Requirement:
Can you reproduce all of the records below, changing every "GUI agent" to "screen assistant" and leaving everything else as it is?

* * * * * * *

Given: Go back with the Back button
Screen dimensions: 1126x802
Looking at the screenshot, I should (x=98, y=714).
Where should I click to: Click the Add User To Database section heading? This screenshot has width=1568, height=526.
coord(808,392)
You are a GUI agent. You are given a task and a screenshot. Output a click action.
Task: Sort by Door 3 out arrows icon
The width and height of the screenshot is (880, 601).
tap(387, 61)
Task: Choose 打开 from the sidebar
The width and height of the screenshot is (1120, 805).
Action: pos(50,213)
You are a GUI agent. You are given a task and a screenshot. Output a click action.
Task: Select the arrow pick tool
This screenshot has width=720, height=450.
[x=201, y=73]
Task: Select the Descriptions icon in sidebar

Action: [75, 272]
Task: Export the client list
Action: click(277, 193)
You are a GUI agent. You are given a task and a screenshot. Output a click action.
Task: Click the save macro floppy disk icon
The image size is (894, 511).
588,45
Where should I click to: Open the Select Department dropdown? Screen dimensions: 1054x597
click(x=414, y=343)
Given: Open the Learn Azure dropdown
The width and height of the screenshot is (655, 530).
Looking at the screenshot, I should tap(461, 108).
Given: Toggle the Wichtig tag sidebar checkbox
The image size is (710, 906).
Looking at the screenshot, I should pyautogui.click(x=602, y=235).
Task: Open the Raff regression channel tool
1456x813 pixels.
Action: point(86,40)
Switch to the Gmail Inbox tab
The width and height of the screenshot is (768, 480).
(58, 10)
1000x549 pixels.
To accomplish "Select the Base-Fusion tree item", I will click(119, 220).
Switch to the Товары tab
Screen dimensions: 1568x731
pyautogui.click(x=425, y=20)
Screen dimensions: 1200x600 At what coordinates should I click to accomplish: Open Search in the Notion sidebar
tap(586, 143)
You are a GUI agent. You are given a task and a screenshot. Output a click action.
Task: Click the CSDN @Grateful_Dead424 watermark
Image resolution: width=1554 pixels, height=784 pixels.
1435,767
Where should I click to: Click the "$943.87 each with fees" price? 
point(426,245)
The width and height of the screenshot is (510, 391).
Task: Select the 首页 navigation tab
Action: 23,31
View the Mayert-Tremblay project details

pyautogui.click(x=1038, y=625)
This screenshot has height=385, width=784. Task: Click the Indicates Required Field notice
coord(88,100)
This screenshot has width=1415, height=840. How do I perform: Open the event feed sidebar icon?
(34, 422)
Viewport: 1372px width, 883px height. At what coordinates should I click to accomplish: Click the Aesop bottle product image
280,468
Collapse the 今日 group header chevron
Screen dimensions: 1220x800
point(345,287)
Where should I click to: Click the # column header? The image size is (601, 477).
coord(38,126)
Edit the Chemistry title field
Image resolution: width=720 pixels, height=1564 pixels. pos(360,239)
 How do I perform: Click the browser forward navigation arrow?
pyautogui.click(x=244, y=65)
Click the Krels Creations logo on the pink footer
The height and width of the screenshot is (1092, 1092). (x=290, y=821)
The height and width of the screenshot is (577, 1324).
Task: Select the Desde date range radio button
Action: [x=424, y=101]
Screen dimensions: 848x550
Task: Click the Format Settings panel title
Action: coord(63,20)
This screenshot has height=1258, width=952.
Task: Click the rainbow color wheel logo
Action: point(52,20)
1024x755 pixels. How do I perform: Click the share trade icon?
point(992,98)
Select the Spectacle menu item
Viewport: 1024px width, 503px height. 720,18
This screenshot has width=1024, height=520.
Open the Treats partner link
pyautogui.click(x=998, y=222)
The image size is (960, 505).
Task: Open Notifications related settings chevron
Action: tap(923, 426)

* * * * * * *

Exercise output:
Given: Go back with the Back button
Screen dimensions: 1126x802
Looking at the screenshot, I should (x=98, y=714).
Where should I click to: Click the Add User To Database section heading? This screenshot has width=1568, height=526.
coord(808,392)
You are a screen assistant. You are given a task and a screenshot. Output a click action.
Task: Sort by Door 3 out arrows icon
The width and height of the screenshot is (880, 601).
tap(387, 61)
Task: Choose 打开 from the sidebar
The width and height of the screenshot is (1120, 805).
Action: pos(50,213)
You are a screen assistant. You are given a task and a screenshot. Output a click action.
Task: Select the arrow pick tool
This screenshot has width=720, height=450.
[x=201, y=73]
Task: Select the Descriptions icon in sidebar

Action: [75, 272]
Task: Export the client list
Action: click(277, 193)
You are a screen assistant. You are given a task and a screenshot. Output a click action.
Task: Click the save macro floppy disk icon
The image size is (894, 511).
588,45
Where should I click to: Open the Select Department dropdown? Screen dimensions: 1054x597
click(x=414, y=343)
Given: Open the Learn Azure dropdown
The width and height of the screenshot is (655, 530).
Looking at the screenshot, I should tap(461, 108).
Given: Toggle the Wichtig tag sidebar checkbox
The image size is (710, 906).
Looking at the screenshot, I should pyautogui.click(x=602, y=235).
Task: Open the Raff regression channel tool
1456x813 pixels.
Action: point(86,40)
Switch to the Gmail Inbox tab
The width and height of the screenshot is (768, 480).
(58, 10)
1000x549 pixels.
To accomplish "Select the Base-Fusion tree item", I will click(119, 220).
Switch to the Товары tab
Screen dimensions: 1568x731
pyautogui.click(x=425, y=20)
Screen dimensions: 1200x600 At what coordinates should I click to accomplish: Open Search in the Notion sidebar
tap(586, 143)
You are a screen assistant. You are given a task and a screenshot. Output a click action.
Task: Click the CSDN @Grateful_Dead424 watermark
Image resolution: width=1554 pixels, height=784 pixels.
1435,767
Where should I click to: Click the "$943.87 each with fees" price? 
point(426,245)
The width and height of the screenshot is (510, 391).
Task: Select the 首页 navigation tab
Action: 23,31
View the Mayert-Tremblay project details

pyautogui.click(x=1038, y=625)
This screenshot has height=385, width=784. Task: Click the Indicates Required Field notice
coord(88,100)
This screenshot has width=1415, height=840. How do I perform: Open the event feed sidebar icon?
(34, 422)
Viewport: 1372px width, 883px height. At what coordinates should I click to accomplish: Click the Aesop bottle product image
280,468
Collapse the 今日 group header chevron
Screen dimensions: 1220x800
point(345,287)
Where should I click to: Click the # column header? The image size is (601, 477).
coord(38,126)
Edit the Chemistry title field
Image resolution: width=720 pixels, height=1564 pixels. pos(360,239)
 How do I perform: Click the browser forward navigation arrow?
pyautogui.click(x=244, y=65)
Click the Krels Creations logo on the pink footer
The height and width of the screenshot is (1092, 1092). (x=290, y=821)
The height and width of the screenshot is (577, 1324).
Task: Select the Desde date range radio button
Action: [x=424, y=101]
Screen dimensions: 848x550
Task: Click the Format Settings panel title
Action: coord(63,20)
This screenshot has height=1258, width=952.
Task: Click the rainbow color wheel logo
Action: point(52,20)
1024x755 pixels. How do I perform: Click the share trade icon?
point(992,98)
Select the Spectacle menu item
Viewport: 1024px width, 503px height. 720,18
This screenshot has width=1024, height=520.
Open the Treats partner link
pyautogui.click(x=998, y=222)
The image size is (960, 505).
Task: Open Notifications related settings chevron
Action: tap(923, 426)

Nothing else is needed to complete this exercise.